Flowers surviving in dry, dry conditions

My August 2010 gardens are parched in spite of regular watering. Still, on this Garden Bloggers’ Bloom Day there’s color to be found in my south central Connecticut gardens.

Cosmos and Grandpa Ott morning glories (ipomea) revisit every year.

cosmos      Ipomea Grandpa Otts

Echinacea and anemone are August stand-bys.

echinacea      anemone

Zinnia angustifolia dance with lavender and coleus.

zinnia angustifolia      zinnia angustifolia and coleus

Browsing deer have finally left perennial sweet peas to bloom and a bee shows his hind end while engrossed in a pumpkin blossom.

perennial sweet pea      pumpkin blossom

Tomatoes, peppers, cucumber, eggplant, and beans are calling for harvest and even our lack of rain doesn’t keep raspberries from promising a prolific late summer crop.

A look back to August 2009 shows more in bloom last year in my gardens. This year the double lilies are scorched from the heat and done blooming, phlox are looking tired, and Endless Summer hydrangea long ago declared an end to their fresh blue blooms by turning shades of purple and green.

And in looking back I found the subject of my next GOOPs – Gardening Oops – post. Visit again on September 1 to read the next in my series of GOOPs. As a long-term gardener I’m not afraid to admit my faux pas or to share them with you. If you’re up to admitting one of your gardening mis-steps, come back September 1 to share it with me and fellow GOOPs posters.

Now, however, head to May Dreams Gardens for more delicious photos of gardens in bloom this Garden Bloggers’ Bloom Day.

9 comments for “Flowers surviving in dry, dry conditions

  1. August 15, 2010 at 11:01 am

    Joene,

    Happy Bloom Day! Your garden looks colorful even without any help with the watering from Mother Nature. I love the rich color of Granpa Ott – do you grow it from seed each year or does it happily reseed itself right there in your garden?

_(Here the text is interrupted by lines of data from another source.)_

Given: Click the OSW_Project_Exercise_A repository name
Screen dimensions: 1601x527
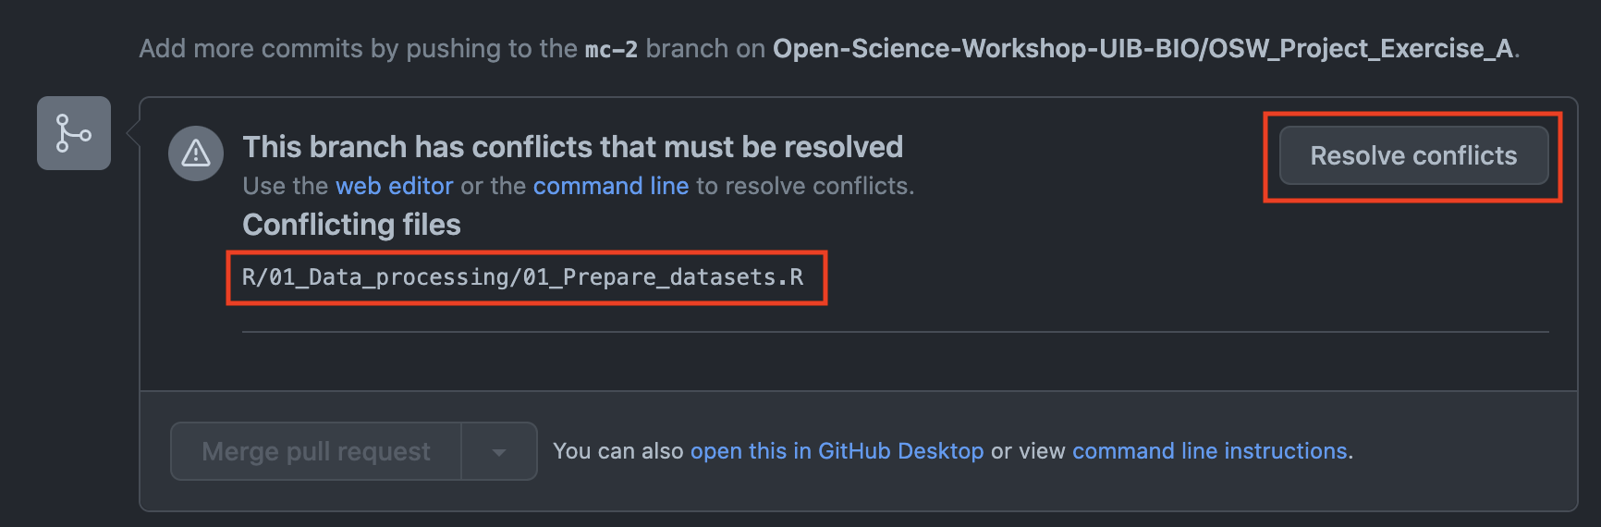Looking at the screenshot, I should click(x=1143, y=49).
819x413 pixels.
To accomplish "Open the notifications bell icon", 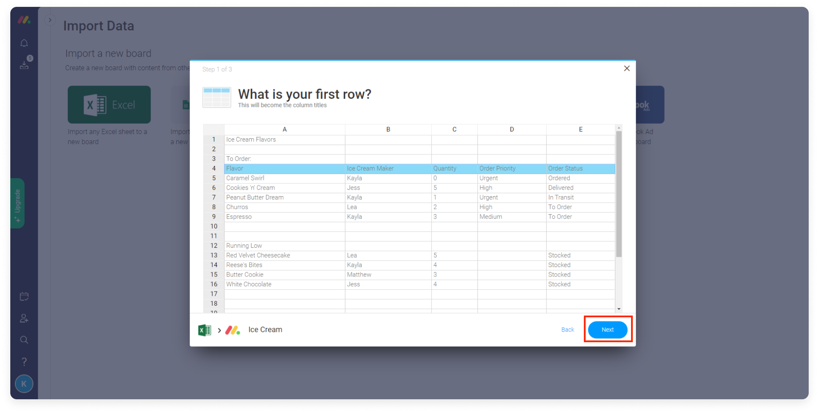I will [24, 43].
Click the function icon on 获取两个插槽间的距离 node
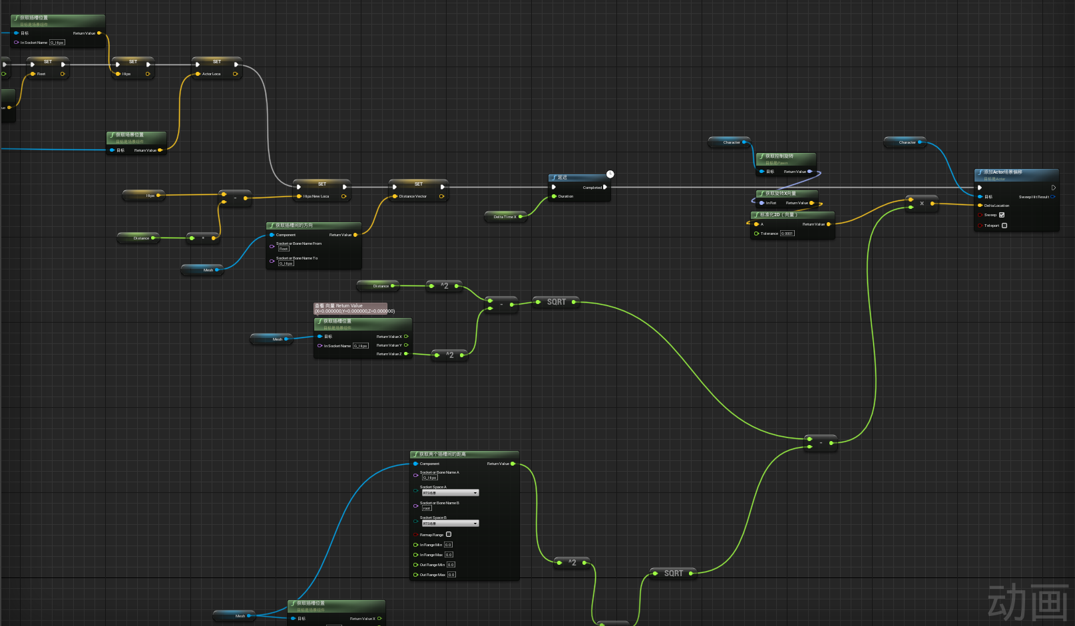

  2. August 15, 2010 at 11:05 am

    Love that pretty pink anemone. We’ve been so dry here too, and the rudbeckia that towered over my patio wall last summer is just barely over the top of it this year, despite constant watering. Everything in my garden looks sparse and skimpy, but there are blooms!

    I enjoyed your recent series of posts on landscape styles.

  3. joenesgarden
    August 15, 2010 at 11:10 am

    My Grandpa Ott reseeds every year. I’m at the point of pulling out some of it’s many volunteers just to keep it looking a bit neater.

  4. joenesgarden
    August 15, 2010 at 11:11 am

    Thanks, Laurrie. I have one more post in my landscape styles series, but put it off to celebrate Bloom Day.

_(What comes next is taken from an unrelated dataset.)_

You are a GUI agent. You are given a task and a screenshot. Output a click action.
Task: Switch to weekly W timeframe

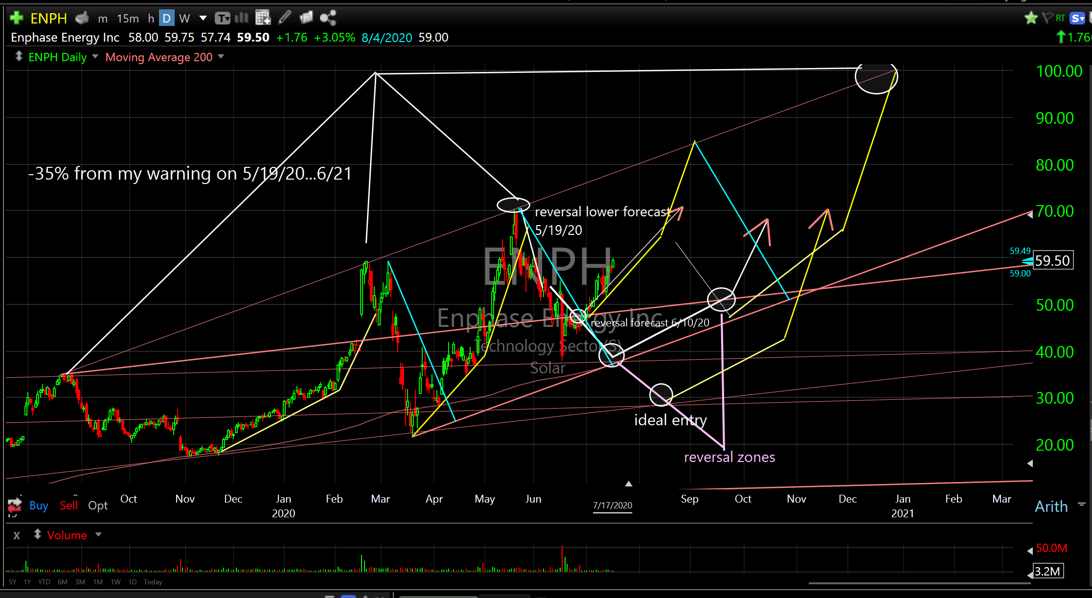click(x=184, y=19)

  5. August 15, 2010 at 11:25 am

    My Endless Summer hydrangea gave up too. We’ve concentrated on the watering the veggies and let everything else fend for itself with predictable results. I don’t think my Mother’s Day clematis plants are going to come back in the spring.

  6. joenesgarden
    August 15, 2010 at 11:38 am

    I’m also watering judiciously, Heather. We never know when rain will actually hit, in spite of many forecasts for wet weather.

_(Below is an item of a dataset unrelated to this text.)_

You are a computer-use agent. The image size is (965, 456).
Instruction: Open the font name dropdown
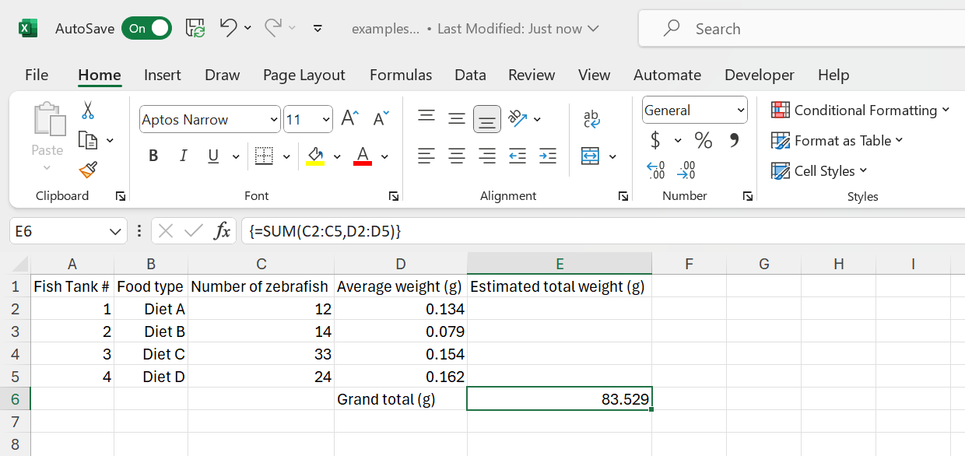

  7. August 15, 2010 at 1:56 pm

    It’s nice that you have so many pretties despite the tough summer we’re having – I’m hoping for a cool damp fall to give the plants strength to get through winter…

  8. joenesgarden
    August 15, 2010 at 7:43 pm

    Cyndy, I’ve already started watering my shrubs to insure they have adequate water before winter. Hopefully we will get the rain forecast for this week.